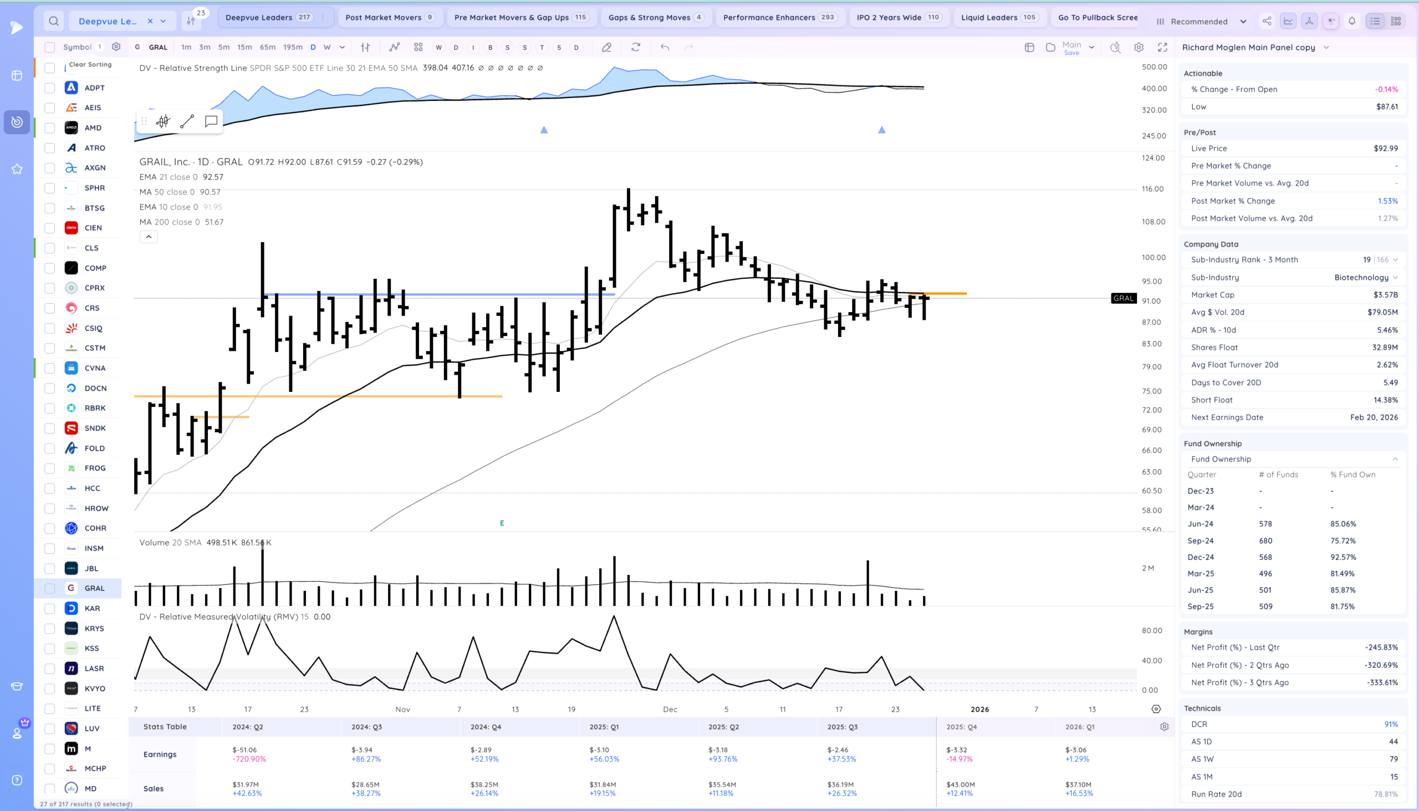
Task: Select the 65m timeframe button
Action: click(x=267, y=47)
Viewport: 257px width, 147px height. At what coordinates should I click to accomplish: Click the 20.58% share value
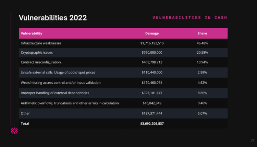click(x=202, y=53)
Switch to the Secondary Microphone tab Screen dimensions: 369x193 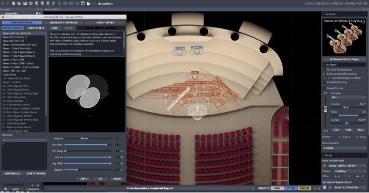click(64, 22)
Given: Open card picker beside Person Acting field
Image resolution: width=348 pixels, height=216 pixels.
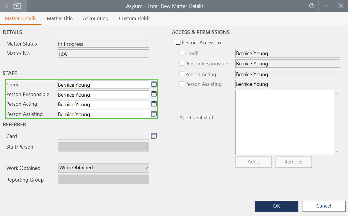Looking at the screenshot, I should [154, 104].
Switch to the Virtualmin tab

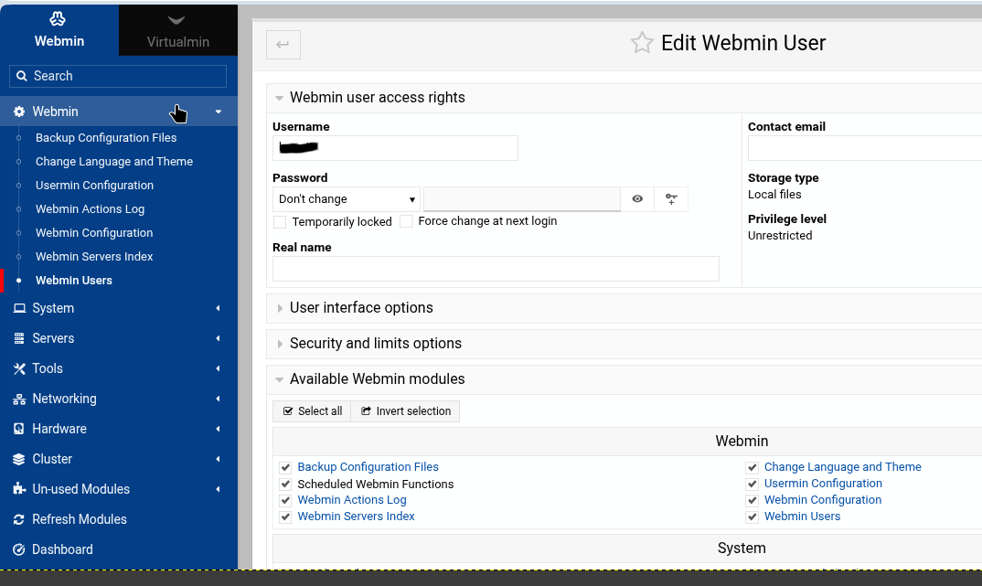(x=177, y=30)
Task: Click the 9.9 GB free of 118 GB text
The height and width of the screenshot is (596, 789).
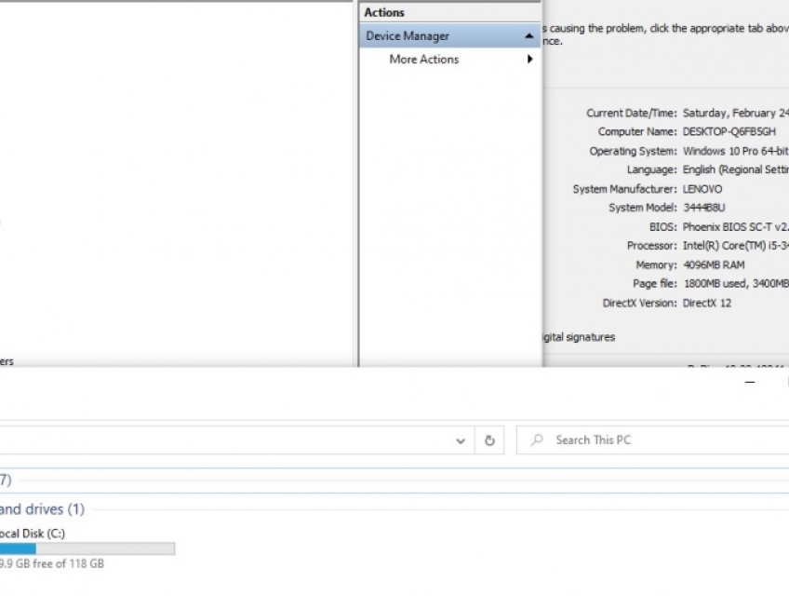Action: 51,564
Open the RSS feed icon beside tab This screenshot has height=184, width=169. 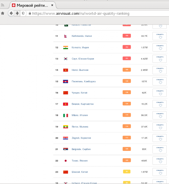[x=2, y=5]
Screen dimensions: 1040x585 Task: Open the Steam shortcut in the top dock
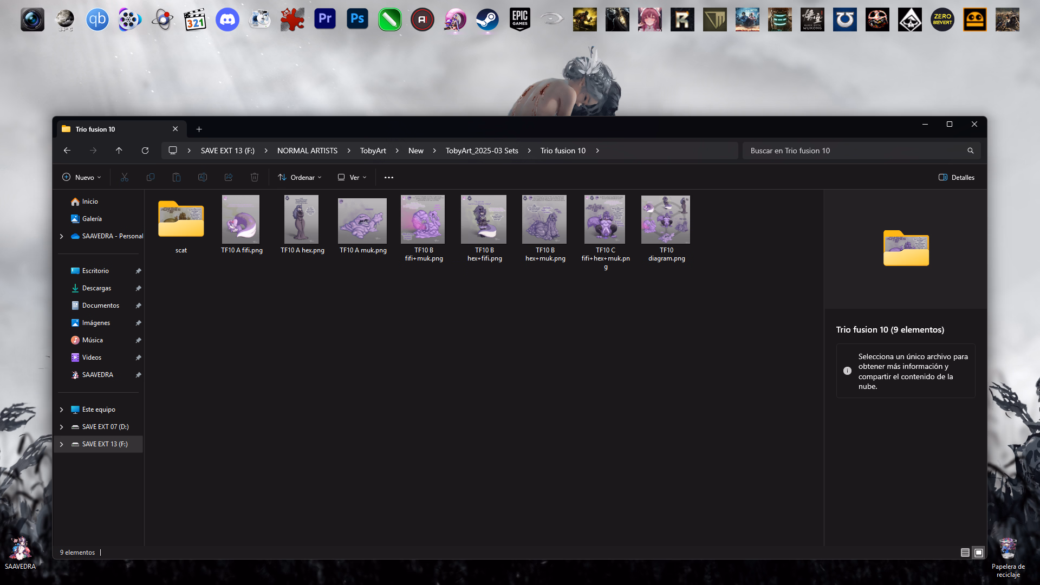[x=487, y=20]
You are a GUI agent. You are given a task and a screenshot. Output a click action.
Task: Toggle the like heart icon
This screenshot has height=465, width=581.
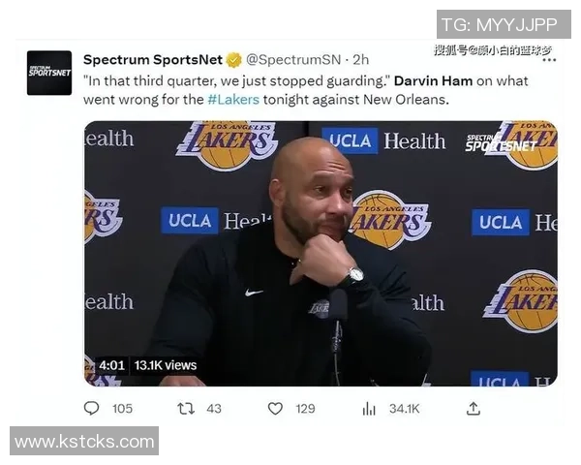[275, 409]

════

_Problem to solve_
Rewrite the items from the line with "Screen dimensions: 1040x585" through the end of the items, switching "heart" to "star" and leaving everything else unchanged. Include only those lines, and leave out the pictures.

_Solution to the exercise_
Screen dimensions: 1040x585 Task: Open the Steam shortcut in the top dock
[x=487, y=20]
You are a GUI agent. You are given a task and a screenshot. Output a click action.
Task: Toggle the like star icon
This screenshot has height=465, width=581.
[275, 409]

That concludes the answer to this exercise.